On Thursday, July 30, 2020, the Bureau of Economic Analysis released gross domestic product (GDP) data which revealed what most already knew—that the U.S. economy suffered historic losses in the 2nd quarter. GDP contracted at an annualized rate of 32.9% in the 2nd quarter of 2020, the worst drop on record. This data does not mean that the economy shrank by a third. The annualized rate is often used to report on changes in the economy; however, it is not as helpful a concept during this period. The annualized rate assumes that the GDP change in the 2nd quarter would also be experienced over the following 3 quarters—that is, over a whole year. Looking ahead to the 3rd quarter, it is very likely that economic conditions will improve.
Over the April through June period, GDP fell by 9.5%, which is not the annualized rate. However, no matter how the GDP change is measured, the 2nd quarter decline represents the biggest economic contraction in the post-World War II era. By comparison, the worst quarter during the 2008 recession was an 8.4% GDP decline in Q4 2008.

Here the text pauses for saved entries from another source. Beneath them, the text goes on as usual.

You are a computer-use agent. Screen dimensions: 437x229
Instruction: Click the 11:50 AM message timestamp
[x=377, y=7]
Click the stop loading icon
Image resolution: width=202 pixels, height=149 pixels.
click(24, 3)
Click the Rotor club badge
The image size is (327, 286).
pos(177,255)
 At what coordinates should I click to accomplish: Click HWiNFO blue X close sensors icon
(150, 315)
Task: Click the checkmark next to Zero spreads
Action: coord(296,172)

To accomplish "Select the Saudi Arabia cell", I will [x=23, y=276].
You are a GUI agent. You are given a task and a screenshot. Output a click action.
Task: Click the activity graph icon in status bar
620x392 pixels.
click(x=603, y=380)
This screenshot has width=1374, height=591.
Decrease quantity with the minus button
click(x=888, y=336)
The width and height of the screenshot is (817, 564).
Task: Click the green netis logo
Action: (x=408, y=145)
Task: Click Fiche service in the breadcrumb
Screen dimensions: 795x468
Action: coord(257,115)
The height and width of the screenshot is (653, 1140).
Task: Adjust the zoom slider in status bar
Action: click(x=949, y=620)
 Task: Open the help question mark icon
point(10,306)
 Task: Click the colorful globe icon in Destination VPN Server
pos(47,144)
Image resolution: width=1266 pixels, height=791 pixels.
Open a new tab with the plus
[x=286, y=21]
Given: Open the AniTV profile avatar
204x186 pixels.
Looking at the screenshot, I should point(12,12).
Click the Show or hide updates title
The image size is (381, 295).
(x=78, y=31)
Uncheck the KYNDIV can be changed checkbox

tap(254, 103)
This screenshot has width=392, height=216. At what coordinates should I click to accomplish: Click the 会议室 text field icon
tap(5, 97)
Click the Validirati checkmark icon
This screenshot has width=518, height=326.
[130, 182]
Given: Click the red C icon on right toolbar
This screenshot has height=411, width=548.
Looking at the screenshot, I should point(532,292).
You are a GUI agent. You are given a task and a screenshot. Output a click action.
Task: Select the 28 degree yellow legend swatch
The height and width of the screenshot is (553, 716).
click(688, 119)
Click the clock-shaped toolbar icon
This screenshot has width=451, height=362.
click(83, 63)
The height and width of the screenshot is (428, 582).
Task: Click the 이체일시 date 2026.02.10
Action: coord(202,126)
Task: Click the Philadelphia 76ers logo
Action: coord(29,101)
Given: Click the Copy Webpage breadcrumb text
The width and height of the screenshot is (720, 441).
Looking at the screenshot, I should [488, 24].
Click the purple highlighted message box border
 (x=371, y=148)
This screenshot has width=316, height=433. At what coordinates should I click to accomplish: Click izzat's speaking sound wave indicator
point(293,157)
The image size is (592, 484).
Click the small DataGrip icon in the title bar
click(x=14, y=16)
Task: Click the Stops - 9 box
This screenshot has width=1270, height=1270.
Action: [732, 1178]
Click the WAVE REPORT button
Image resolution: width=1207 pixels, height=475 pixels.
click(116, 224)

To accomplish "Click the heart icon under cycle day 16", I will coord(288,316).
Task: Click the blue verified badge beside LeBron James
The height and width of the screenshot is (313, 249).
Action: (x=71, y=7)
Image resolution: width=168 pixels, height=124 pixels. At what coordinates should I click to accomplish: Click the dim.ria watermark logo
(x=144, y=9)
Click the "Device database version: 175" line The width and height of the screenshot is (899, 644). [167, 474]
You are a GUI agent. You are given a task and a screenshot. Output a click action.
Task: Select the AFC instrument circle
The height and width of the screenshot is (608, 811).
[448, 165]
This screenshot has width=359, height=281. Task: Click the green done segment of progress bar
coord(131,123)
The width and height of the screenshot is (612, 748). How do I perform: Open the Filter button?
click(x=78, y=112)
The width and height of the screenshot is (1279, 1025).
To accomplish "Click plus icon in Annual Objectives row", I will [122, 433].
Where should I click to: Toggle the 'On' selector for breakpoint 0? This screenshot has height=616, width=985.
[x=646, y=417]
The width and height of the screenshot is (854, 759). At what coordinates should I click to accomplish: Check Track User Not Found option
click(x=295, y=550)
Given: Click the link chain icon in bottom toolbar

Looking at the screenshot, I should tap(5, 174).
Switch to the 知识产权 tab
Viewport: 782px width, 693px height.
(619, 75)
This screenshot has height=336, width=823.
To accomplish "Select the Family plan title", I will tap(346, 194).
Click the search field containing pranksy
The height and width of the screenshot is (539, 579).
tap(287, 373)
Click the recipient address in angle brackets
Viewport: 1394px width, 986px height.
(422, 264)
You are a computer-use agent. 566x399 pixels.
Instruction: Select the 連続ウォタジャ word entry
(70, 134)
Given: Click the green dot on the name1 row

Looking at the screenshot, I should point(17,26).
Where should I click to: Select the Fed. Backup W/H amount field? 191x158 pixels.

The same day the GDP data were announced, the Department of Labor released data that showed that the number of Americans applying for unemployment benefits increased for the 2nd week in a row. An estimated 1.4 million people filed for unemployment benefits in the week ending July 25. There has been a similar trend in Virginia. More than 46,000 Virginians applied for unemployment benefits last week, which was an increase from the week prior, and the second weekly increase in a row. About 345,000 Virginians continued to receive unemployment benefits.
The GDP and unemployment data released today demonstrates both the severity of the economic downturn, as well as the uncertain nature of the recovery. While economists generally expect the economy to turnaround in the 3rd quarter, there is growing consensus that the recovery has slowed. Consumer confidence faltered in July after improving in June. Rising COVID-19 cases, some in parts of Virginia, are forcing businesses to re-close and lay off workers. Workers are dealing with the ramifications of schools opening virtually.
This uncertainty in the economy means that Virginia REALTORS® should be prepared to continue to make use of the virtual tools and social distancing techniques that have helped sustain the housing market. Virginia REALTORS® will continue to support members with education and resources to help REALTORS® serve homebuyers and sellers.